In the run-up to the vote, the Islamic state of Iraq (ISI), the Qaeda front in the country, threatened on a jihadist website to kill all Iraqis, and especially Sunnis, who went to the polls.
"The Islamic state declares... a curfew on election day... throughout Iraq and especially in Sunni areas," US monitors SITE quoted ISI as saying in an Internet posting.
The Qaeda front warned that anyone who defies the curfew will "unfortunately expose himself to the anger of Allah and then to all kinds of weapons of the mujahedeen."
As polling centres opened in Baghdad early on Sunday morning, the capital came under a hail of bomb, mortar and rocket attacks that killed 38 people.
But Sunni Arabs, who had massively boycotted the last polls in 2005, were undeterred, with 70 percent of the electorate voting in Diyala and Salaheddin provinces, 61 percent in Anbar and 67 percent in Nineveh.
"The participation of the Sunnis is a major step in the defeat of Al-Qaeda, despite the threats and the violence," said Hamid Fadel, a professor of political science at Baghdad University.
"The Sunnis went to vote. They demonstrated their commitment to Iraq, to democracy, and this vote proves that they are a very important part of the political process," he added.
Fadel's assessment has been echoed in Europe and the United States where leaders praised Iraqis for their courage.
US President Barack Obama set the tone on Sunday when he hailed the "strong turnout" and said the day would go down as "an important milestone in Iraqi history.
French Foreign Minister Bernard Kouchner said the vote "bears testimony to the will of the Iraqi people to move beyond the ordeals of the past, to reject terrorism and shows their determination to build a democratic Iraq that looks to the future."
Top US officials in Baghdad agreed.
"Iraqis turned out in large numbers to vote, showing their determination not to let terrorists derail their desire to participate in choosing their leaders," US ambassador Christopher Hill and the head of the US army in Iraq Ray Odierno said in a joint statement.

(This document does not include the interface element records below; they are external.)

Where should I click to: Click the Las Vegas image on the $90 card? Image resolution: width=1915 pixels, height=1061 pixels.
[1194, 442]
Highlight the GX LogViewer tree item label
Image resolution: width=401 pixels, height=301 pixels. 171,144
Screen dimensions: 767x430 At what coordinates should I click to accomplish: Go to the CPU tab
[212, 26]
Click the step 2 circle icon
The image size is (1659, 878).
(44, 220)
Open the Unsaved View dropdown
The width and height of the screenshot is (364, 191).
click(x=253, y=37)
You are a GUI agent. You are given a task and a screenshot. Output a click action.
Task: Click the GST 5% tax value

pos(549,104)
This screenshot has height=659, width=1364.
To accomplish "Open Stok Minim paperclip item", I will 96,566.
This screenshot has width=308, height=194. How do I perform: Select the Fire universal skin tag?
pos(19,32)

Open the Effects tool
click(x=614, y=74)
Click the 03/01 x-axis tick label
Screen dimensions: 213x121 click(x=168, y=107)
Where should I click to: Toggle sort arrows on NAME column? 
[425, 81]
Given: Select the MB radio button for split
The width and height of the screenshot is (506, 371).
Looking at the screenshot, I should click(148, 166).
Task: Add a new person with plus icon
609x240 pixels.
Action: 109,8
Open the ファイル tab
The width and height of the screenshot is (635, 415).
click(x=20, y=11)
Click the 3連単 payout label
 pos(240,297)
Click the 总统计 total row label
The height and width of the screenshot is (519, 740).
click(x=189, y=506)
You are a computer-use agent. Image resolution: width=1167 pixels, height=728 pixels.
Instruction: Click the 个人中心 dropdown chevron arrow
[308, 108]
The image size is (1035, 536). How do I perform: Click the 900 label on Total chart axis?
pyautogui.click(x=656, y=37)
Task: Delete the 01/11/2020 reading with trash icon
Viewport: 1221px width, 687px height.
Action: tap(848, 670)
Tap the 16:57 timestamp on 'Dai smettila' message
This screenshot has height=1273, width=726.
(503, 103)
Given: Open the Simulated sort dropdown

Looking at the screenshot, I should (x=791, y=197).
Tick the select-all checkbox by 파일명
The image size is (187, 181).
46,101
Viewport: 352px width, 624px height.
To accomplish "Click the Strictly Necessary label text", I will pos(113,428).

The UN's envoy to Iraq, Ad Melkert, also agreed. "This day has been a triumph of reason over confrontation and violence," he said about Sunday's election.
"All those who resorted to violence are the real losers of the elections."
Al-Qaeda faced setbacks in Baghdad, but also in its traditional Sunni strongholds like Fallujah, where its militants could not approach close enough polling stations to fire missiles or carry out suicide bombings.
The Islamists had already been defeated militarily after a major offensive launched in 2007 and analysts believe that after Sunday's setback, they also suffered a blow on the ideological level.
This was vividly clear on Sunday in Fallujah, where first-time voter Kamal Fawaz urged fellow Iraqis to "vote against Al-Qaeda" as he went to cast his ballot.
"They terrorised us for many years. Now, we must drive them out because they are doing wrong to the country," said Kamal.
The participation of Iraq's Sunni population was one of the defining aspects of the elections and should see their return to the political scene, which they have largely been excluded from since the 2005 boycott.